-- Provided material start --
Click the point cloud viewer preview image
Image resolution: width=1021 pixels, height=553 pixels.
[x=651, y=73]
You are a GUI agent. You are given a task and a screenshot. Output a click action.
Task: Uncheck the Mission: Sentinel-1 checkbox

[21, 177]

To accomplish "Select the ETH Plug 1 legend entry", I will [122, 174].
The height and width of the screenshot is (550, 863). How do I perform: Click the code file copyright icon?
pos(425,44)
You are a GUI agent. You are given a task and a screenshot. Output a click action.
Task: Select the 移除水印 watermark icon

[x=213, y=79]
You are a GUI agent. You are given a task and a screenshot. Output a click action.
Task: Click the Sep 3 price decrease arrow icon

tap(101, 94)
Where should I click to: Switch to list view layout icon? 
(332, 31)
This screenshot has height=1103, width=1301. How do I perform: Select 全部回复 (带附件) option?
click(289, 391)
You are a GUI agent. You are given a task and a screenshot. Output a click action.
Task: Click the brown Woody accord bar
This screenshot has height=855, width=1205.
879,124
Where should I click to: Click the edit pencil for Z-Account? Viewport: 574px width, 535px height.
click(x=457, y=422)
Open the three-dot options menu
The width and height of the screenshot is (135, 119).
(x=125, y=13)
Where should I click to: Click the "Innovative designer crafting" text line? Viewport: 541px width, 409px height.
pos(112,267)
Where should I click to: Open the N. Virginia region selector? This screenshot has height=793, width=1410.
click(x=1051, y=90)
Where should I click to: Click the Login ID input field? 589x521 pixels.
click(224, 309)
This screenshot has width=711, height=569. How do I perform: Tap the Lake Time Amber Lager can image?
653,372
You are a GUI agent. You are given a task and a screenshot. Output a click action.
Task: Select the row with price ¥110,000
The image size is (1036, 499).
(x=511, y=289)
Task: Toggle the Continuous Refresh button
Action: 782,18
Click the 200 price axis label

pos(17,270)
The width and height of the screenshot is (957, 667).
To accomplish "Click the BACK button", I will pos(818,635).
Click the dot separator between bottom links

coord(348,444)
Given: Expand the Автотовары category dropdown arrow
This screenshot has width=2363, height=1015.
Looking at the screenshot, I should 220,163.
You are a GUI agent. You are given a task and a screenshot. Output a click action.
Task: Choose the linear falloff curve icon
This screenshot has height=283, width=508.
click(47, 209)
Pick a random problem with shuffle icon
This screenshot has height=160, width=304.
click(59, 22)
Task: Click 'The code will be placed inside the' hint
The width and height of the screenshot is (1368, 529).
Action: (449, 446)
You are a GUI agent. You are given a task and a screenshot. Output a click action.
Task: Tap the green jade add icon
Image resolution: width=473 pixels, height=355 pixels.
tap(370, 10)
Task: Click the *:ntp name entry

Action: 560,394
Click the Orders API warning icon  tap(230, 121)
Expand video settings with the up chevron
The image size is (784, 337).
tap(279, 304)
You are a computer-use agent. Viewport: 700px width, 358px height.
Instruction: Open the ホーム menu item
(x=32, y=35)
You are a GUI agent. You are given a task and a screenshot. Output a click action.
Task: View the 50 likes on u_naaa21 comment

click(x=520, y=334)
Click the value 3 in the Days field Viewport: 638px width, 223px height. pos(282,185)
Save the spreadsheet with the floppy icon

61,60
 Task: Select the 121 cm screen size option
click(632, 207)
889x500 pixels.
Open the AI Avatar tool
-- Provided material end --
Stated goal:
Could you copy out every line of the records above word for word?

Correct answer:
Click the point cloud viewer preview image
Image resolution: width=1021 pixels, height=553 pixels.
[x=651, y=73]
You are a GUI agent. You are given a task and a screenshot. Output a click action.
Task: Uncheck the Mission: Sentinel-1 checkbox

[21, 177]

To accomplish "Select the ETH Plug 1 legend entry", I will [122, 174].
The height and width of the screenshot is (550, 863). How do I perform: Click the code file copyright icon?
pos(425,44)
You are a GUI agent. You are given a task and a screenshot. Output a click action.
Task: Select the 移除水印 watermark icon

[x=213, y=79]
You are a GUI agent. You are given a task and a screenshot. Output a click action.
Task: Click the Sep 3 price decrease arrow icon

tap(101, 94)
Where should I click to: Switch to list view layout icon? 
(332, 31)
This screenshot has height=1103, width=1301. How do I perform: Select 全部回复 (带附件) option?
click(289, 391)
You are a GUI agent. You are given a task and a screenshot. Output a click action.
Task: Click the brown Woody accord bar
This screenshot has height=855, width=1205.
879,124
Where should I click to: Click the edit pencil for Z-Account? Viewport: 574px width, 535px height.
click(x=457, y=422)
Open the three-dot options menu
The width and height of the screenshot is (135, 119).
(x=125, y=13)
Where should I click to: Click the "Innovative designer crafting" text line? Viewport: 541px width, 409px height.
pos(112,267)
Where should I click to: Open the N. Virginia region selector? This screenshot has height=793, width=1410.
click(x=1051, y=90)
Where should I click to: Click the Login ID input field? 589x521 pixels.
click(224, 309)
This screenshot has width=711, height=569. How do I perform: Tap the Lake Time Amber Lager can image?
653,372
You are a GUI agent. You are given a task and a screenshot. Output a click action.
Task: Select the row with price ¥110,000
The image size is (1036, 499).
(x=511, y=289)
Task: Toggle the Continuous Refresh button
Action: 782,18
Click the 200 price axis label

pos(17,270)
The width and height of the screenshot is (957, 667).
To accomplish "Click the BACK button", I will pos(818,635).
Click the dot separator between bottom links

coord(348,444)
Given: Expand the Автотовары category dropdown arrow
This screenshot has width=2363, height=1015.
Looking at the screenshot, I should 220,163.
You are a GUI agent. You are given a task and a screenshot. Output a click action.
Task: Choose the linear falloff curve icon
This screenshot has height=283, width=508.
click(47, 209)
Pick a random problem with shuffle icon
This screenshot has height=160, width=304.
click(59, 22)
Task: Click 'The code will be placed inside the' hint
The width and height of the screenshot is (1368, 529).
Action: (449, 446)
You are a GUI agent. You are given a task and a screenshot. Output a click action.
Task: Tap the green jade add icon
Image resolution: width=473 pixels, height=355 pixels.
tap(370, 10)
Task: Click the *:ntp name entry

Action: 560,394
Click the Orders API warning icon  tap(230, 121)
Expand video settings with the up chevron
The image size is (784, 337).
tap(279, 304)
You are a computer-use agent. Viewport: 700px width, 358px height.
Instruction: Open the ホーム menu item
(x=32, y=35)
You are a GUI agent. You are given a task and a screenshot. Output a click action.
Task: View the 50 likes on u_naaa21 comment

click(x=520, y=334)
Click the value 3 in the Days field Viewport: 638px width, 223px height. pos(282,185)
Save the spreadsheet with the floppy icon

61,60
 Task: Select the 121 cm screen size option
click(632, 207)
889x500 pixels.
Open the AI Avatar tool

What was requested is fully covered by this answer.